A simple algorithm for UNIX's Tree

This morning I decided to implement my own version of UNIX’s classic tree command in Rust. I thought the algorithm was both non-trivial, and interesting enough to warrant a quick blog post.

For reference, the tree command recursively traverse the file system from a certain point, printing a nice representation of the file hierarchy:

.
├───B
│   ├───1.txt
│   └───2.txt
├───A
│   ├───1.txt
│   └───2.txt
├───E
│   └───F
│       └───5.txt
└───C
    └───D
        ├───foo.txt
        └───bar.txt

Reading the tree structure is pretty straightforward, and is mostly an exercise in using your standard library’s IO capabilities. The interesting part is rendering this tree.

In Rust, you might represent the tree like:

enum Tree {
  File(String),
  Dir(String, Vec<Tree>)
}

impl Tree {
  fn name(&self) -> &str {
    match self {
      Tree::File(s) => &s,
      Tree::Dir(s, _) => &s
    }
  }
}

All of the leaf nodes use the Tree::File variant, and directories use Tree::Dir, and also have a vector of children, also file trees.

Printing out the tree indenting further at each level is quite simple. You just need to keep track of the current level of indentation, and then when you encounter a directory node, your recurse on each child, but also increase the indentation by a set amount before doing so.

You can end up printing something like:

foo
  1.txt
  2.txt
bar
  baz
    3.txt

pretty easily, but the cool thing about the tree command is that it prints nice bars.

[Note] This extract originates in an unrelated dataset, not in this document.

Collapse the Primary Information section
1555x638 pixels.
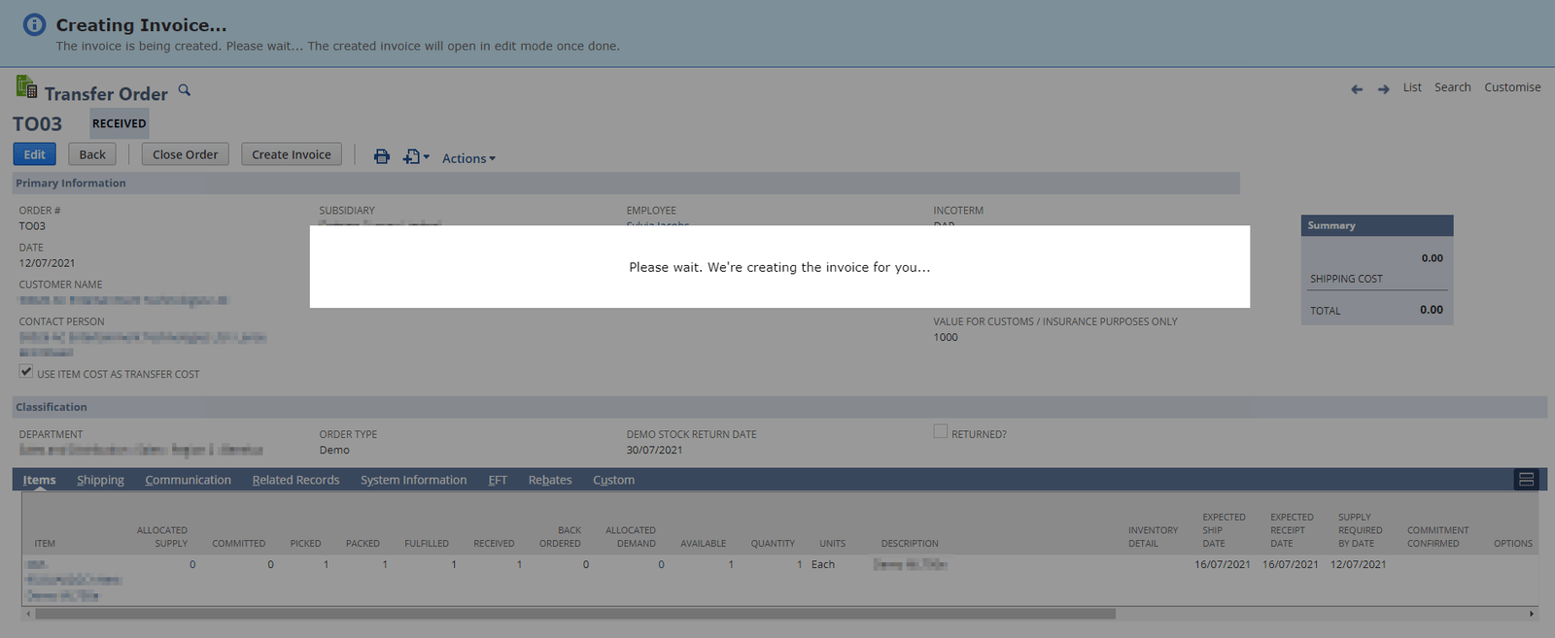[71, 184]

Instead of keeping track of indentation levels, we could instead keep track of the number of previous “columns” behind us. We can use this to print a certain number of vertical bars with blank space following them:

and then the final connector:

└───2.txt

The problem is that we want to see things like:

└───C
    └───D
        ├───foo.txt
        └───bar.txt

Where we stop printing the vertical bars after the last directory, for aesthetic reasons, and this version doesn’t handle that. We also need to change which connector character we use if we’re printing the last item in a directory.

To handle this, you instead need to modify the algorithm to have a stack of different paddings. You can push either a bar padding, or a blank padding, all of these inform what you display.

Let’s just go ahead and look at a complete implementation in Rust, and then explain some of the interesting parts:

enum Padding {
  Blank,
  Bar
}

fn print_tree(tree: &Tree) {
    use Padding::*;

    fn rec(tree: &Tree, prev: &mut Vec<Padding>, last: bool) {
        if !prev.is_empty() {
            for i in 0..(prev.len() - 1) {
                match prev[i] {
                    Blank => print!("    "),
                    Bar => print!("│   "),
                }
            }
            if last {
                print!("└───");
            } else {
                print!("├───");
            }
        }


        println!("{}", tree.name());
        match tree {
            Tree::File(_) => {}
            Tree::Dir(_, children) => {
                let len = children.len();
                for (i, child) in children.iter().enumerate() {
                    let next_last = i == len - 1;
                    prev.push(if next_last { Blank } else { Bar });
                    rec(child, prev, next_last);
                    prev.pop();
                }
            }
        }
    }

    let mut prev = Vec::new();
    rec(tree, &mut prev, true);
}

There’s two items of state we keep when recursing:

  1. The stack of paddings
  2. Whether or not the current tree is the last item in a directory

The idea is that if the stack is completely empty, that means that we’re handling the root of the tree, in which case we don’t need to print anything.

Otherwise, the connector part “overrides” the top item on the stack, so we only want to handle everything up to that last item. If we see blank padding, we print spaces, otherwise we print a bar.

We also print the right connector, depending on whether or not we’re the last item in a directory.

We then proceed to print the name of the current node, and recurse on its children, if necessary.

For each child we push the right state onto the stack, and then pop it off once we’re done, so that we have the right value for the next independent tree. If we’re at the last child, we push a blank padding, to avoid printing the extra vertical bars. We also forward the fact that this child is the last when recursing.

References

I read this post this morning, and it was actually quite useful, but I had to think of a few adjustments to make it work in an imperative environment. Their solution involved an explicit buildup of padding strings, and relied on a persistent implementation of strings for efficiency. I think implementing it in a mutable way also allows for clear ways to implement the same idea in more functional languages as well, whereas the other way around was tricky.